* What the task asks *
Copy the data below, substituting "interface agent" for each occurrence of "GUI agent" and leaving everything else unchanged.

___ Dataset ___

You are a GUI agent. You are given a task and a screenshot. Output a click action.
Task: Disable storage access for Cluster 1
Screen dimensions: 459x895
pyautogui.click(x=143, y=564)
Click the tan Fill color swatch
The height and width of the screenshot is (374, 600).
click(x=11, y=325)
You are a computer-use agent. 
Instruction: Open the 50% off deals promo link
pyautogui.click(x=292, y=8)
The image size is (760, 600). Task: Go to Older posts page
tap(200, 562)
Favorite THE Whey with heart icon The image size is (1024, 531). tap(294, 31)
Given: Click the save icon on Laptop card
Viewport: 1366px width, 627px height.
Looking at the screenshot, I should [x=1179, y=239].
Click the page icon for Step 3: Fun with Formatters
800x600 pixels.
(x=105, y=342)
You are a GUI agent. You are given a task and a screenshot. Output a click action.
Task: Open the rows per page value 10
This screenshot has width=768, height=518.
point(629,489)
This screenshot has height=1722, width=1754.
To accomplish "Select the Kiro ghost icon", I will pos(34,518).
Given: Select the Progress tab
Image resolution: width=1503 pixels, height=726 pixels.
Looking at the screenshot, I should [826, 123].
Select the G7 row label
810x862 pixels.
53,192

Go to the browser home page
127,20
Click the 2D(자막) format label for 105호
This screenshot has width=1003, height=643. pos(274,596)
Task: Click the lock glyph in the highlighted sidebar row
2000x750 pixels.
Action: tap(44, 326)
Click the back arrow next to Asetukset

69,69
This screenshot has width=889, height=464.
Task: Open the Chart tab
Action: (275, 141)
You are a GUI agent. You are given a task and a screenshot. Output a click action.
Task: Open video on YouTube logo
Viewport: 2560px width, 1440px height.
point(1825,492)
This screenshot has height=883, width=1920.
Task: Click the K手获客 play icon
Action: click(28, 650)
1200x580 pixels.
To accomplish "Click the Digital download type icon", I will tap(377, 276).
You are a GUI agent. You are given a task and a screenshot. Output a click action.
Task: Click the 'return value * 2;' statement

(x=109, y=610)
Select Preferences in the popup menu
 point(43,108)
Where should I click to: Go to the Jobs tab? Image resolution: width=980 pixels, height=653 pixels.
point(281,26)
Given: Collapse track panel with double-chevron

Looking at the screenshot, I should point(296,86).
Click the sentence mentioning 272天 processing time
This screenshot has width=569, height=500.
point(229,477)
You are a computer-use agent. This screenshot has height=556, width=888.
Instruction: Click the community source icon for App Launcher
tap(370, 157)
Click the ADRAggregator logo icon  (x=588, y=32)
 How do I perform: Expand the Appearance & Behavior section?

___

* Reply *
You are a interface agent. You are given a task and a screenshot. Output a click action.
Task: Disable storage access for Cluster 1
Screen dimensions: 459x895
pyautogui.click(x=143, y=564)
Click the tan Fill color swatch
The height and width of the screenshot is (374, 600).
click(x=11, y=325)
You are a computer-use agent. 
Instruction: Open the 50% off deals promo link
pyautogui.click(x=292, y=8)
The image size is (760, 600). Task: Go to Older posts page
tap(200, 562)
Favorite THE Whey with heart icon The image size is (1024, 531). tap(294, 31)
Given: Click the save icon on Laptop card
Viewport: 1366px width, 627px height.
Looking at the screenshot, I should [x=1179, y=239].
Click the page icon for Step 3: Fun with Formatters
800x600 pixels.
(x=105, y=342)
You are a interface agent. You are given a task and a screenshot. Output a click action.
Task: Open the rows per page value 10
This screenshot has width=768, height=518.
point(629,489)
This screenshot has height=1722, width=1754.
To accomplish "Select the Kiro ghost icon", I will pos(34,518).
Given: Select the Progress tab
Image resolution: width=1503 pixels, height=726 pixels.
Looking at the screenshot, I should [826, 123].
Select the G7 row label
810x862 pixels.
53,192

Go to the browser home page
127,20
Click the 2D(자막) format label for 105호
This screenshot has width=1003, height=643. pos(274,596)
Task: Click the lock glyph in the highlighted sidebar row
2000x750 pixels.
Action: tap(44, 326)
Click the back arrow next to Asetukset

69,69
This screenshot has width=889, height=464.
Task: Open the Chart tab
Action: (275, 141)
You are a interface agent. You are given a task and a screenshot. Output a click action.
Task: Open video on YouTube logo
Viewport: 2560px width, 1440px height.
point(1825,492)
This screenshot has height=883, width=1920.
Task: Click the K手获客 play icon
Action: click(28, 650)
1200x580 pixels.
To accomplish "Click the Digital download type icon", I will tap(377, 276).
You are a interface agent. You are given a task and a screenshot. Output a click action.
Task: Click the 'return value * 2;' statement

(x=109, y=610)
Select Preferences in the popup menu
 point(43,108)
Where should I click to: Go to the Jobs tab? Image resolution: width=980 pixels, height=653 pixels.
point(281,26)
Given: Collapse track panel with double-chevron

Looking at the screenshot, I should point(296,86).
Click the sentence mentioning 272天 processing time
This screenshot has width=569, height=500.
point(229,477)
You are a computer-use agent. This screenshot has height=556, width=888.
Instruction: Click the community source icon for App Launcher
tap(370, 157)
Click the ADRAggregator logo icon  (x=588, y=32)
 How do I perform: Expand the Appearance & Behavior section?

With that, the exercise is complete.